Distinct roles of LARP1 and 4EBP1/2 in regulating translation and stability of 5′TOP mRNAs

Vertebrate cells have evolved a simple, yet elegant, mechanism for coordinated regulation of ribosome biogenesis mediated by the 5′ terminal oligopyrimidine (5′TOP) motif. This motif allows cells to rapidly adapt to changes in the environment by specifically modulating the translation of messenger RNAs (mRNAs) encoding the translation machinery. The core signaling pathway which links nutrient availability with the production of ribosomes is the mechanistic target of rapamycin complex 1
(mTORC1), which integrates a variety of nutrient cues to modulate the translation of 5′TOP mRNAs. While the role ofmTORC1 in regulating the translation of 5′TOP mRNA has been well established, the identity of the key factor which binds to the 5′TOP motif to regulate translation has been challenging to elucidate.
Recently, La-related protein 1 (LARP1) was proposed to be the specific regulator of 5′TOP mRNA translation downstream of mTORC1, while eIF4E-binding proteins 1 and 2 (4EBP1/2) were suggested to have a general role in translational repression of all transcripts.
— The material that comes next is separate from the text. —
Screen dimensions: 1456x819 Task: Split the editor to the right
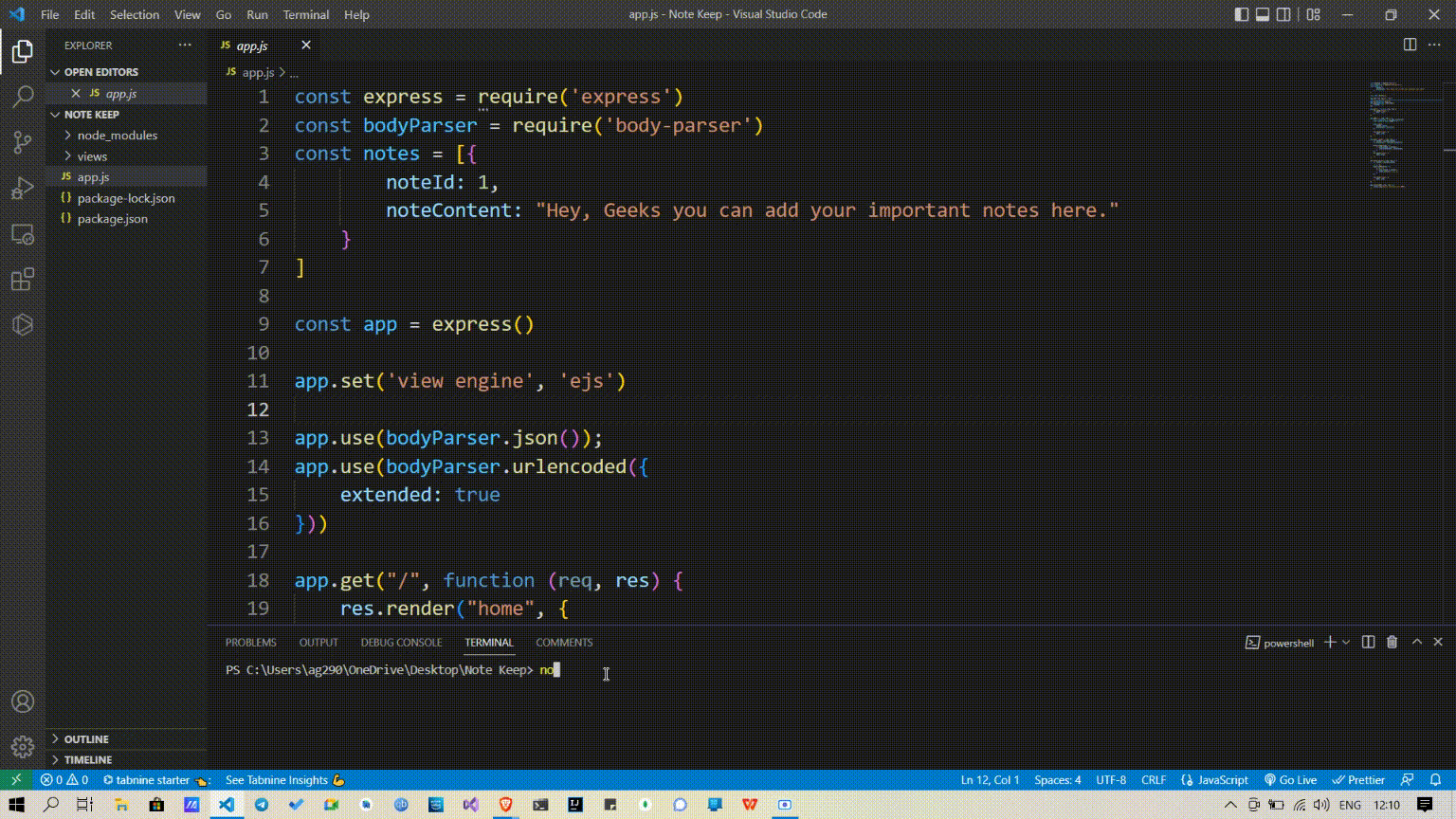point(1410,45)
To address these questions, we employed single-molecule translation site imaging of 5′TOP and canonical mRNAs to study the translation of single mRNAs in living cells. We reveal that 4EBP1/2 play a dominant role in the translational repression of both 5′TOP and canonical mRNAs during pharmacological inhibition of mTOR. In contrast, we find that LARP1 selectively protects 5′TOP mRNAs from degradation in a transcriptome-wide analysis of mRNA half-lives. Our results clarify the roles of 4EBP1/2 and LARP1 in regulating 5′TOP mRNAs and provide a framework to further study how these factors control cell growth during development and disease.